Capital Market Union (CMU) is one of the top priorities for the European Commission and a revival of securitisation is a `low hanging fruit’ that Commissioner Hill wants to pick – and rapidly!
The concept of securitisation is simplicity itself: pool a collection of small loans into a large `special purpose vehicle’ (SPV) and sell participations to major institutional investors so that citizens’ savings are effectively on-lent fairly directly to SMEs, households etc. There is no need for large lumps of bank capital to act as a risk buffer. However, the term `securitisation’ became `toxic’ in the financial crash after 2007 when US sub-prime mortgages inflicted massive losses on European investors - in sharp contrast to the minor losses on European securitisations. 16% of the worst AAA US securitisations defaulted versus just 0.1% of their EU counterparts.
However, the reputational damage was done and EU securitisation volumes still languish at half their pre-Crash levels. So a key CMU goal is to boost annual volumes by €100-150 billion or more – a powerful complement to the €315 billion investment fund. The February 2015 Consultation on what needs to be done to revive this market attracted 120 responses to define “simple, transparent and standardised” (STS)securitisation– thereby earning more `appropriate’ capital treatment. The “vast majority” of the respondents favoured this approach and a 76 page Regulation has now been proposed.

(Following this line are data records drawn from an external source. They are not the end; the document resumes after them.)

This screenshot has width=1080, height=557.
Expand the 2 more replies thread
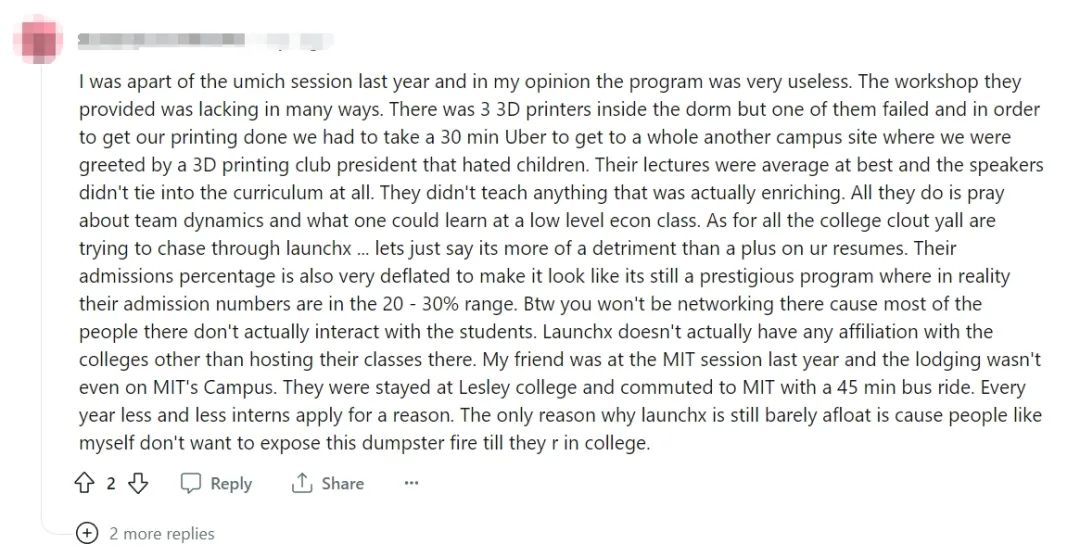(x=162, y=534)
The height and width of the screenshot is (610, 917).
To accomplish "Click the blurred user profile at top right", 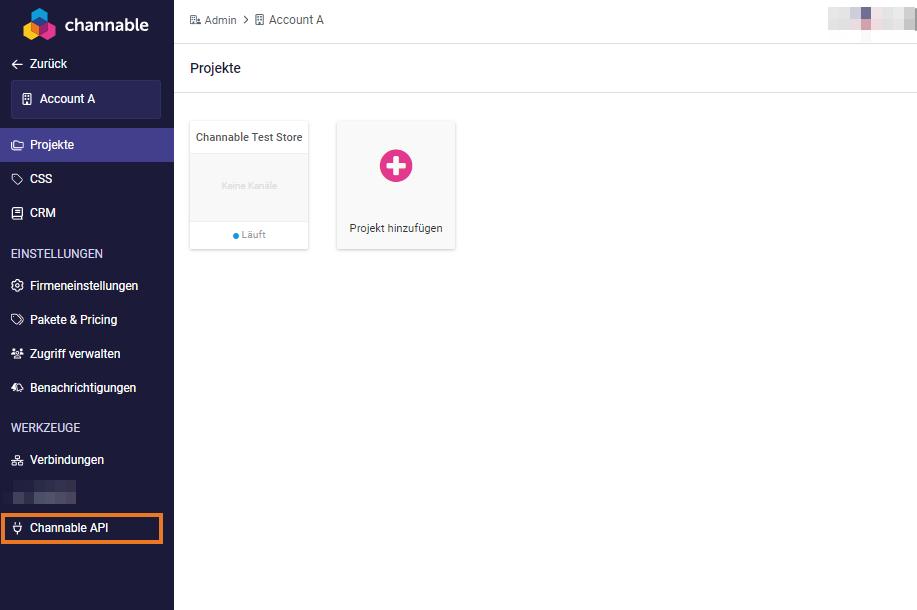I will click(x=872, y=18).
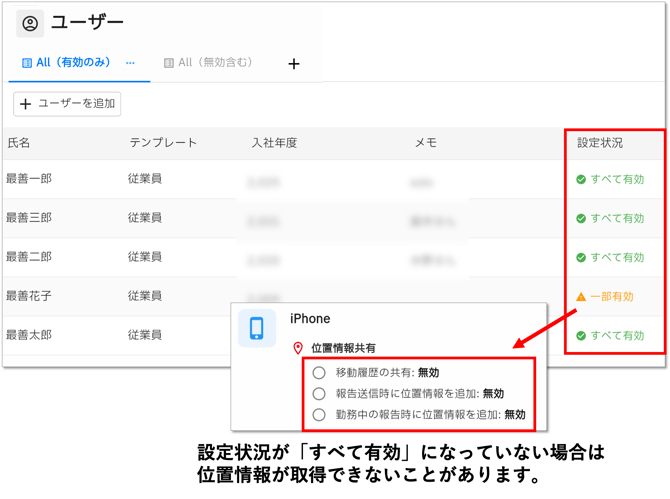The image size is (670, 499).
Task: Click the orange warning icon for 最善花子
Action: click(x=580, y=297)
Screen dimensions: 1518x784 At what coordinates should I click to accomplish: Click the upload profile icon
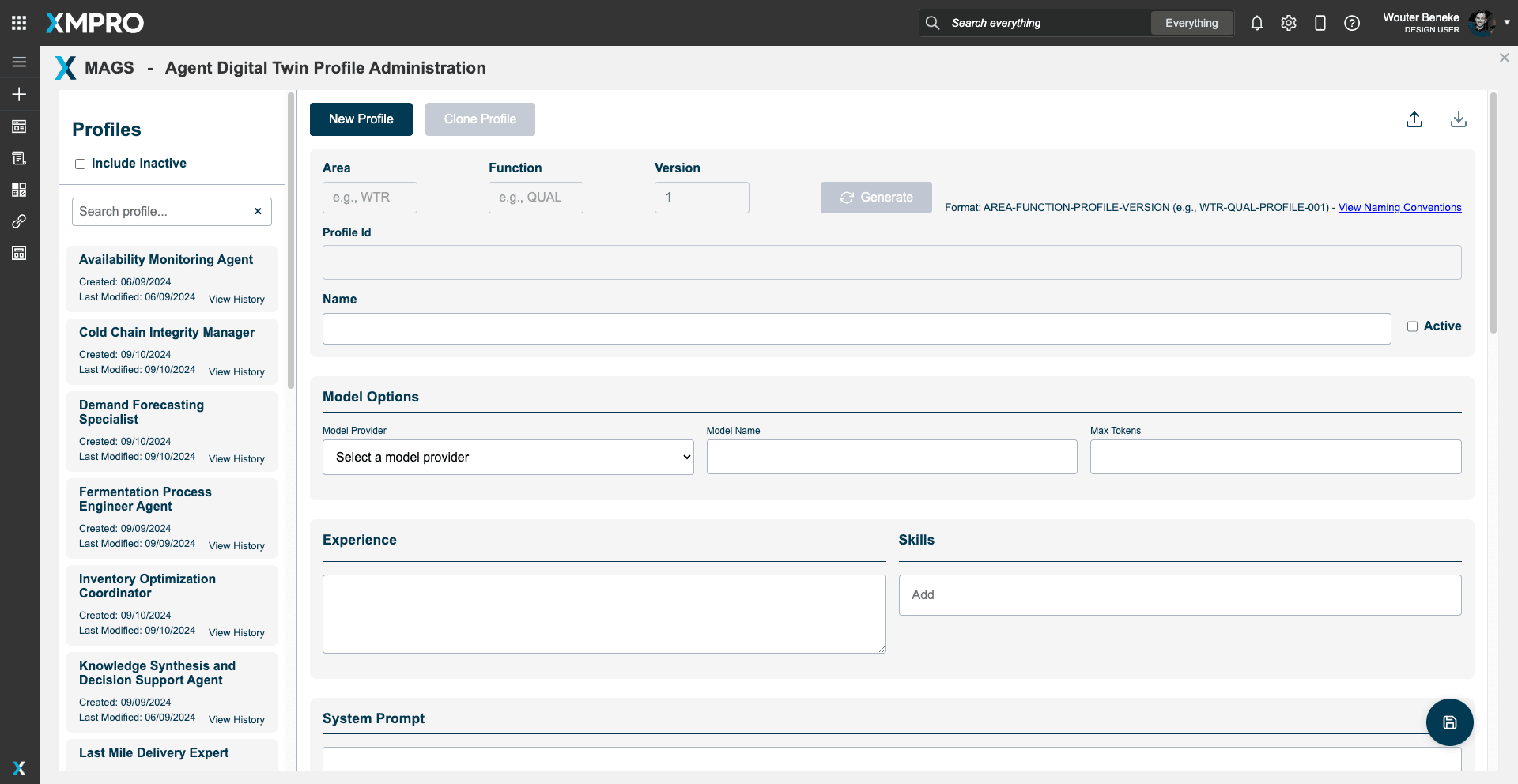(1414, 119)
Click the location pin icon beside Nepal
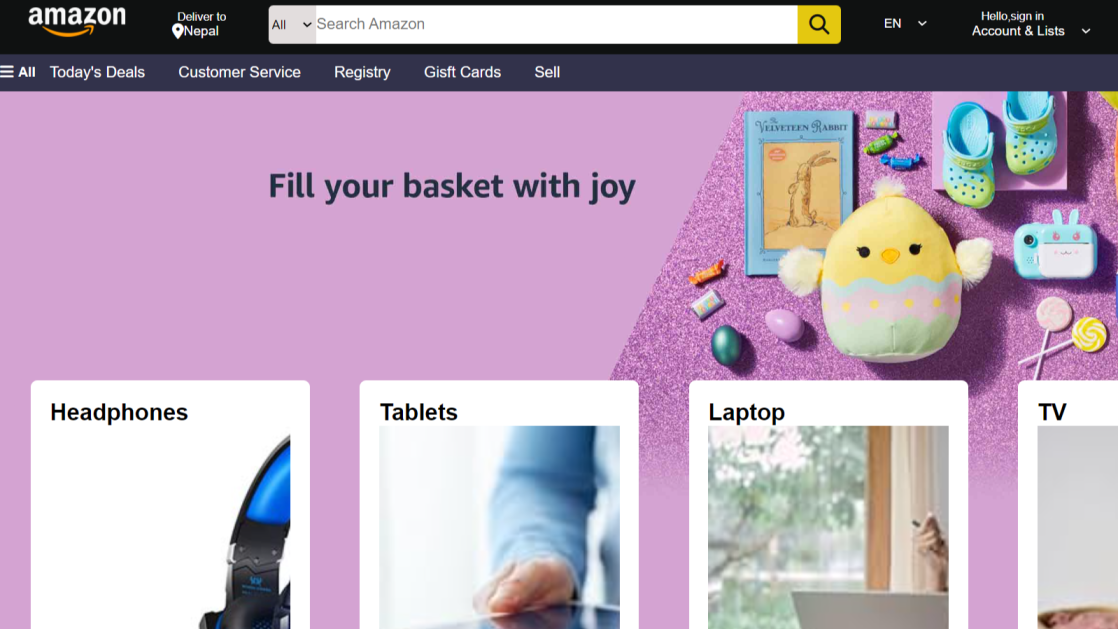 click(x=178, y=31)
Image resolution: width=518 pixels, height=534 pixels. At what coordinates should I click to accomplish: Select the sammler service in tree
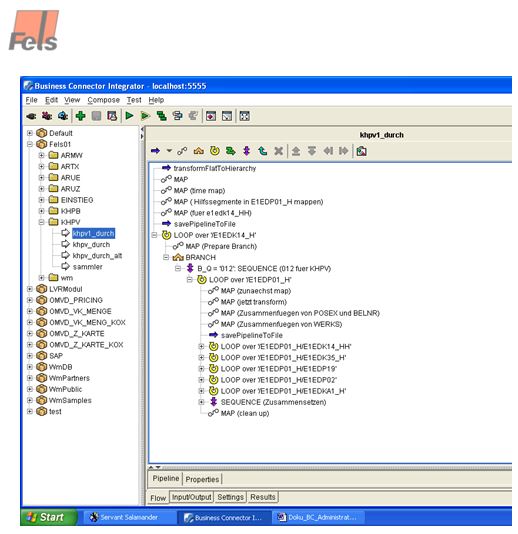[88, 267]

What does 'simple, transparent and standardised' securitisation mean?
· Assets in the package must be homogeneous – so all of a similar type
· No “re-securitisations”
· Loans must have a sufficient credit history to measure default risk.

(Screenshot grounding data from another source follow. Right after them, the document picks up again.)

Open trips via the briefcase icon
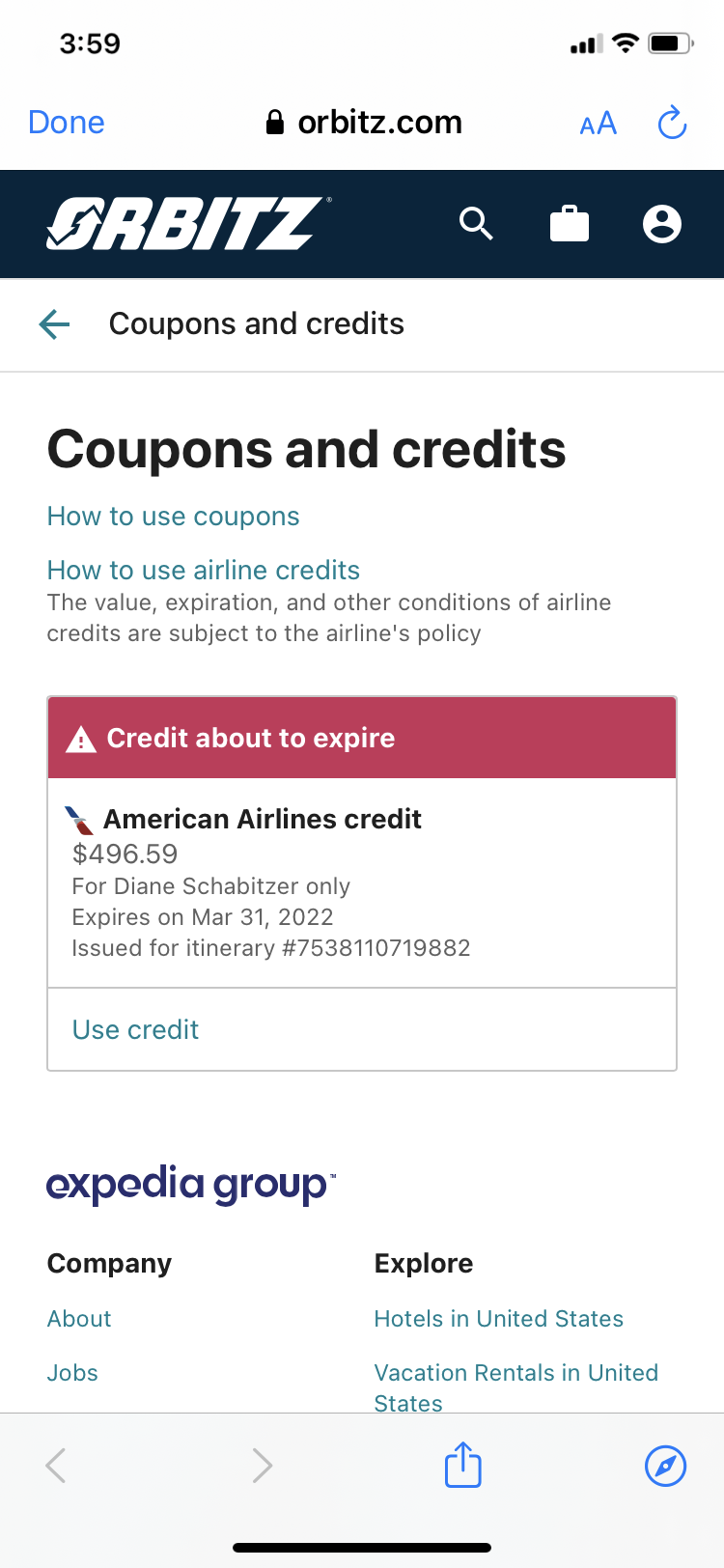Image resolution: width=724 pixels, height=1568 pixels. (x=569, y=223)
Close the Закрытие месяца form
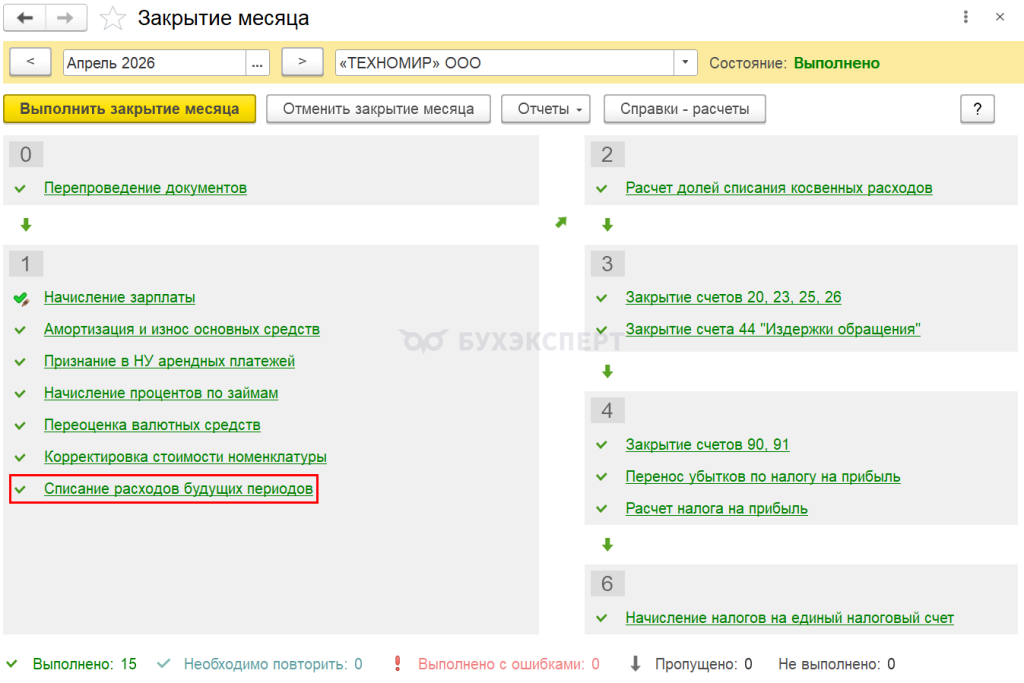Screen dimensions: 1024x683 tap(999, 18)
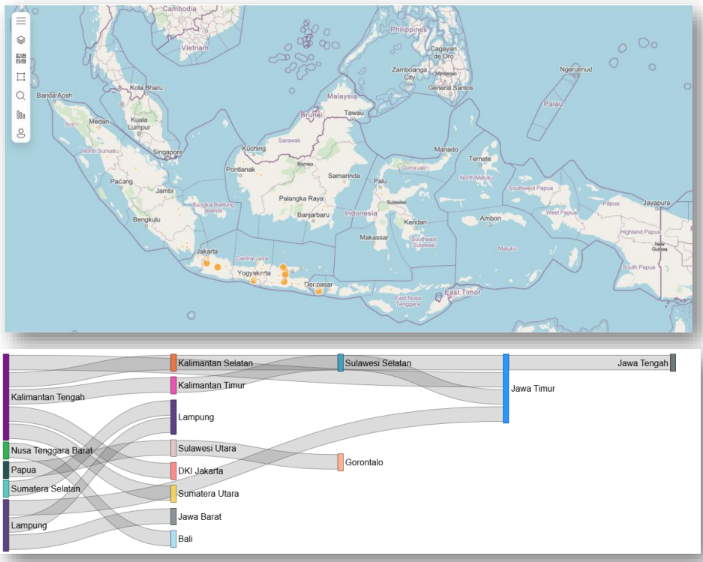Click the light blue Bali node

point(173,539)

· There must be a “true sale” from the originator to the SPV
'Transparent and standardised securitisation':
· Loans must have been created using the same lending standards - no "cherry-picking"
· Retention of at least 5% of the loans by the originator.
· Documents must detail the payment cascade to different tranches
· Data on packaged loans must be published on an ongoing basis.
· The contractual obligations, duties and responsibilities of all key parties to the securitisation must be clearly defined.